To be done |
Rewrite the rows starting with the line that contains "You are a GUI" and going on through the line that contains "tap(385, 15)", replacing "screenshot" with "screen capture" and changing nothing else. Leave the pictures out of your answer.

Stored rows |
-.-.-

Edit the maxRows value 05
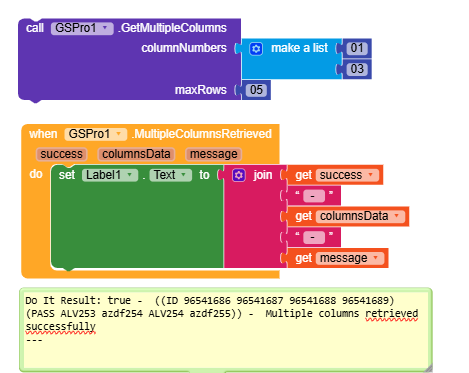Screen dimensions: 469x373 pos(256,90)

-.-.-

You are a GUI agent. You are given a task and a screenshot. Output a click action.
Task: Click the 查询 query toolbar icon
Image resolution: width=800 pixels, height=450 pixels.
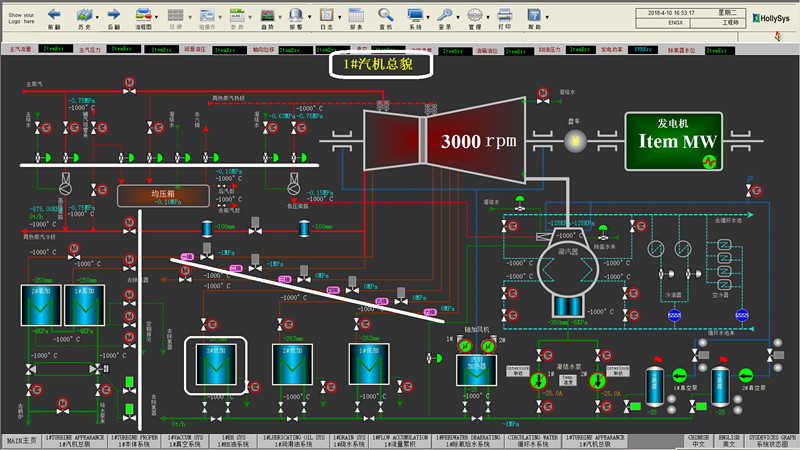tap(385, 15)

-.-.-

Full answer |
You are a GUI agent. You are given a task and a screen capture. Output a click action.
Task: Click the 查询 query toolbar icon
Image resolution: width=800 pixels, height=450 pixels.
tap(385, 15)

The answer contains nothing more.